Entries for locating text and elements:
+===+
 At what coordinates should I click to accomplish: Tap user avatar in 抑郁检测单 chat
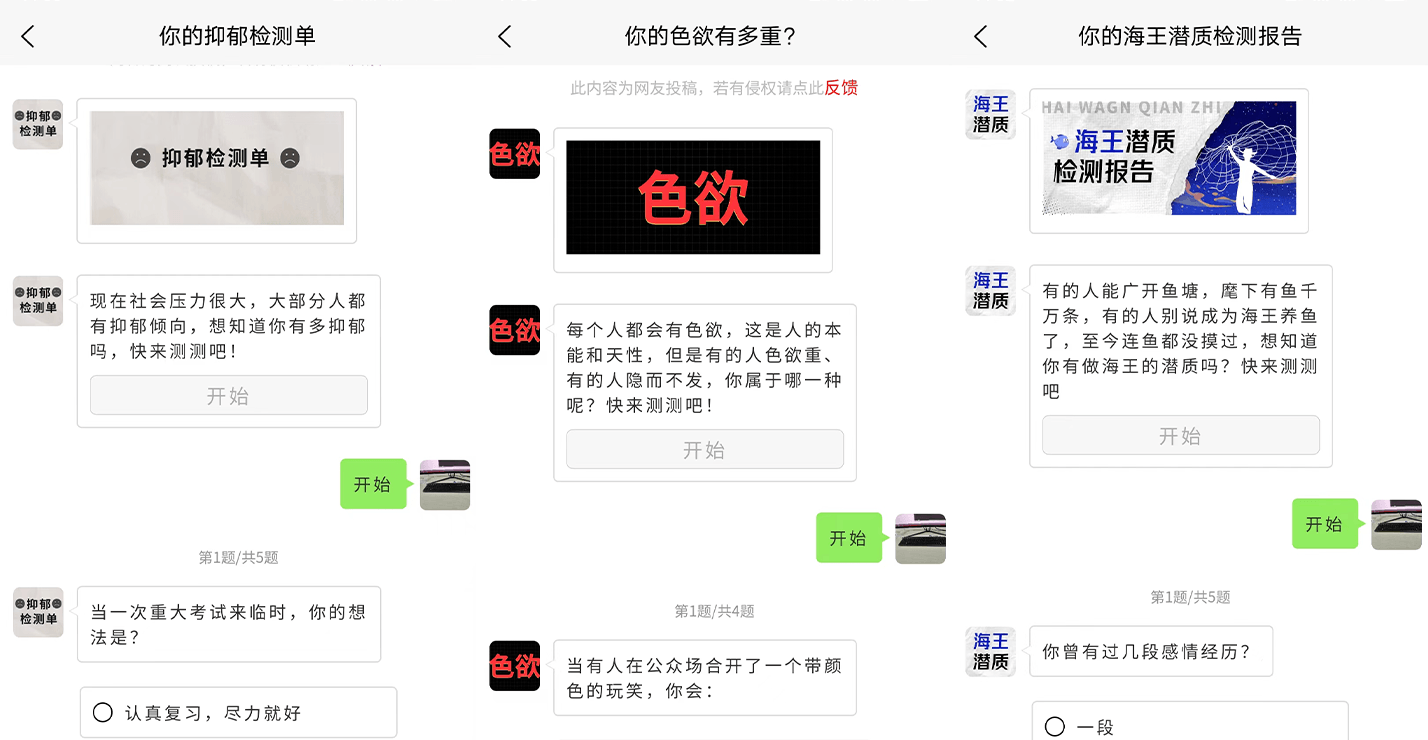click(445, 485)
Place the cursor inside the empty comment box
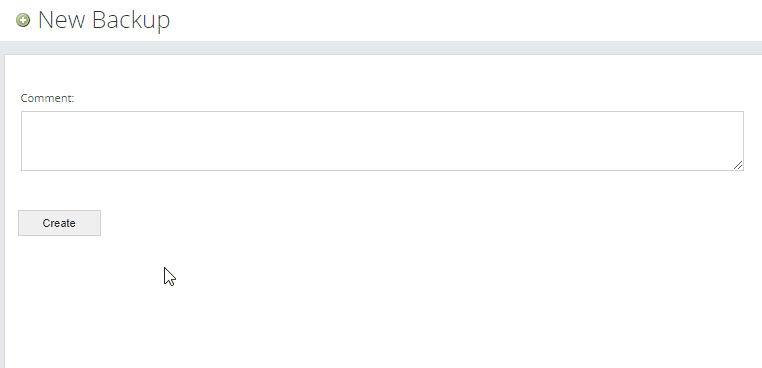The width and height of the screenshot is (762, 368). [382, 141]
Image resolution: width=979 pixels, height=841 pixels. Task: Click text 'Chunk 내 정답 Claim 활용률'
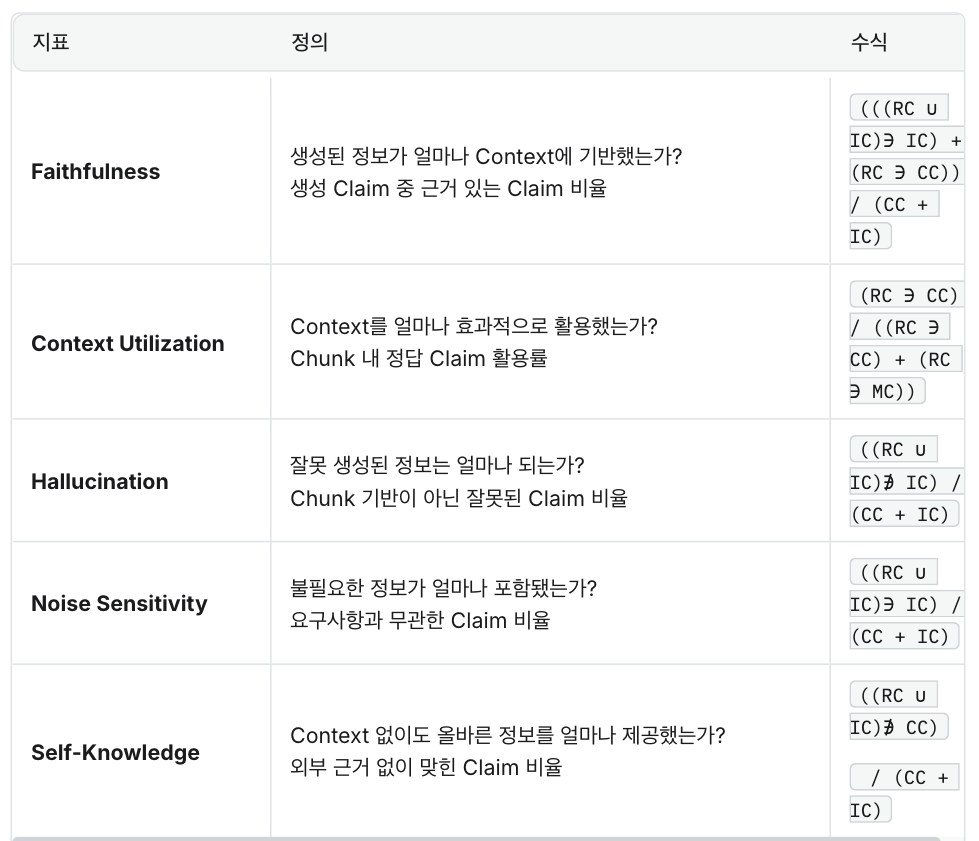tap(418, 359)
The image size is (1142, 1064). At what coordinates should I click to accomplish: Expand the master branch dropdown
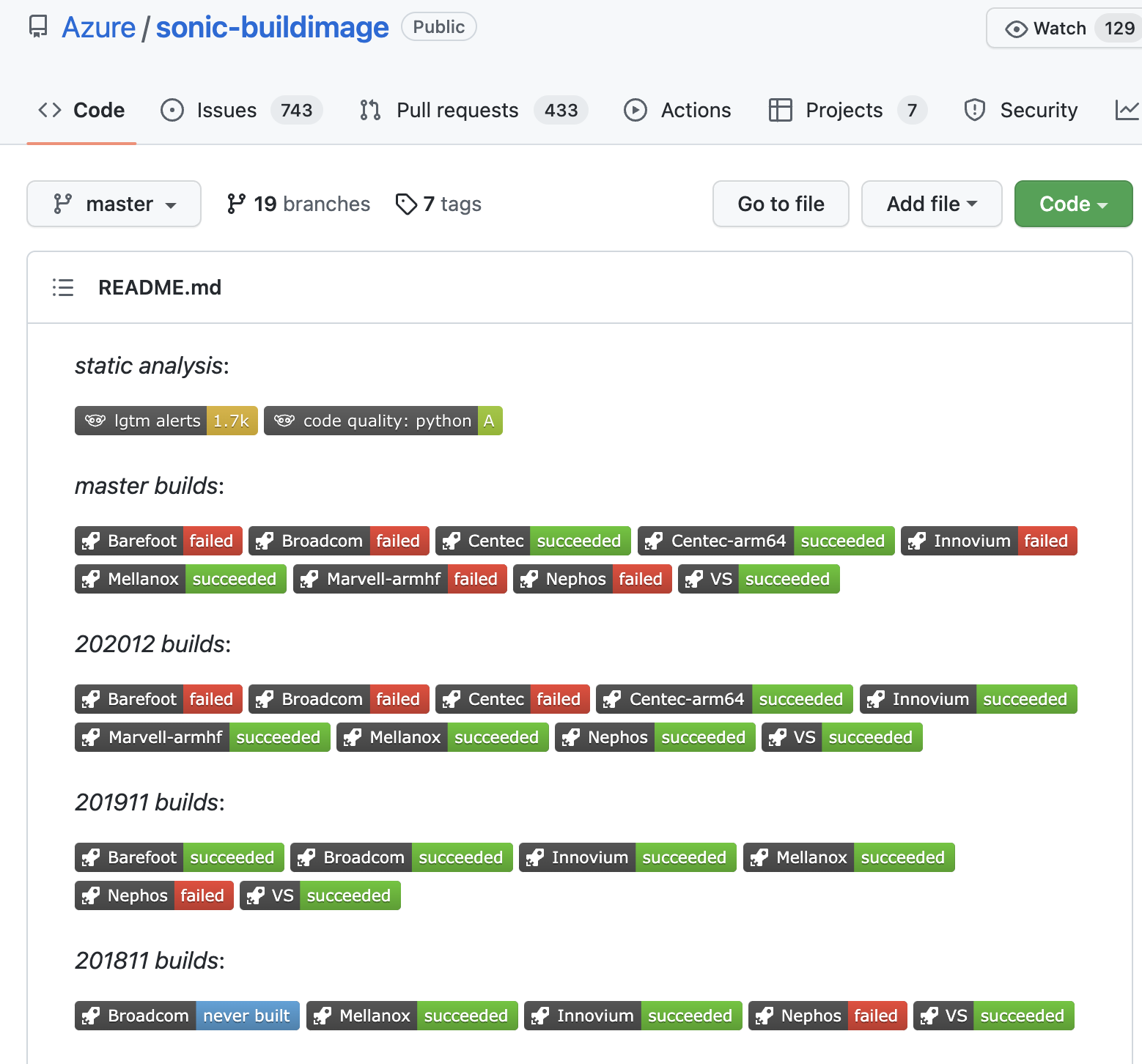coord(114,204)
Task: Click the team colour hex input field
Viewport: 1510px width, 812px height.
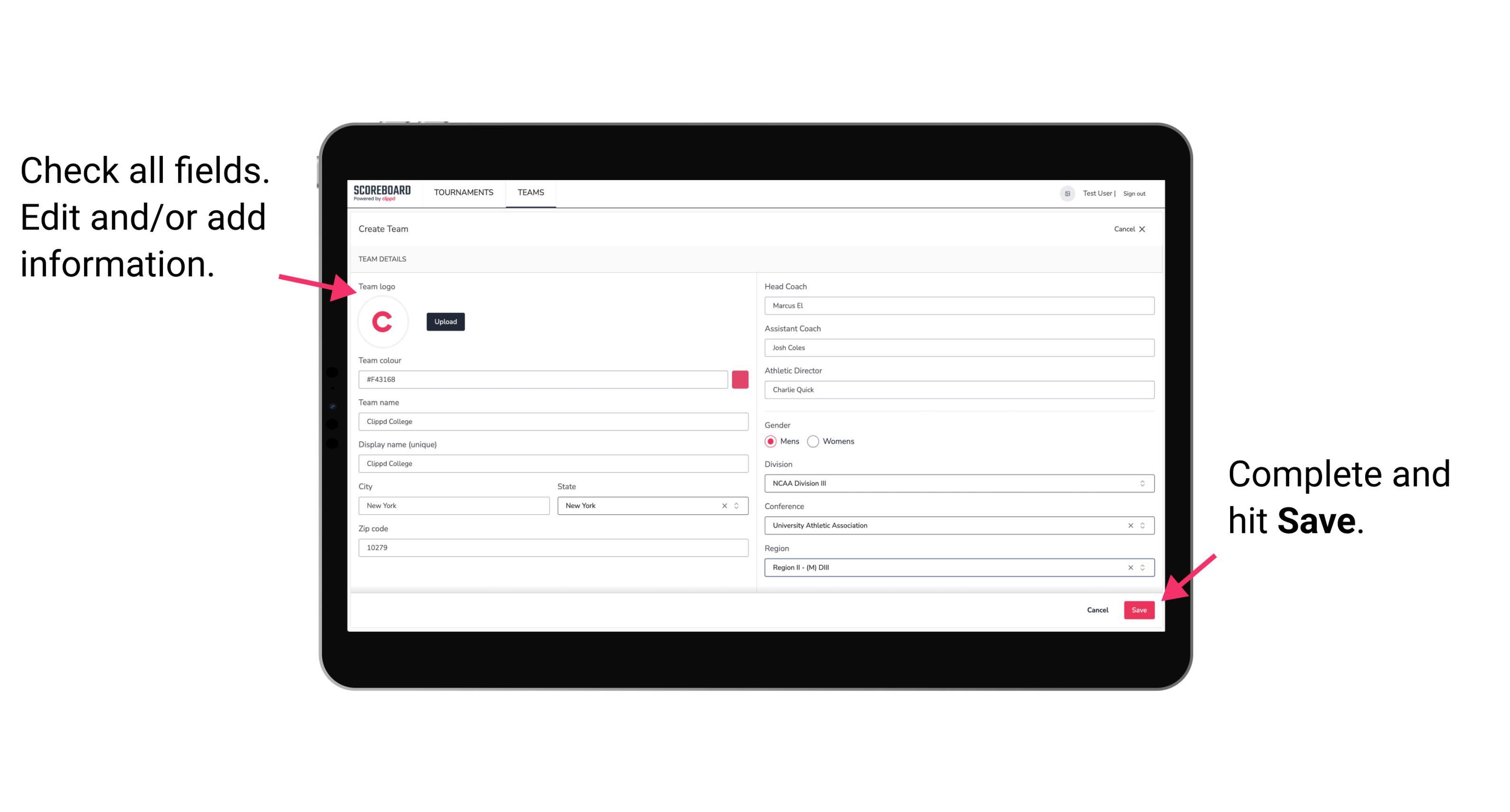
+===+
#### REQUIREMENT:
Can you format the rows as a JSON list of strings, one string per line, starting at the line that contains "Task: Click the team colour hex input field" and ending at the last row? Leave out blank lines and the pictures.

#### WRITTEN ANSWER:
[
  "Task: Click the team colour hex input field",
  "Viewport: 1510px width, 812px height."
]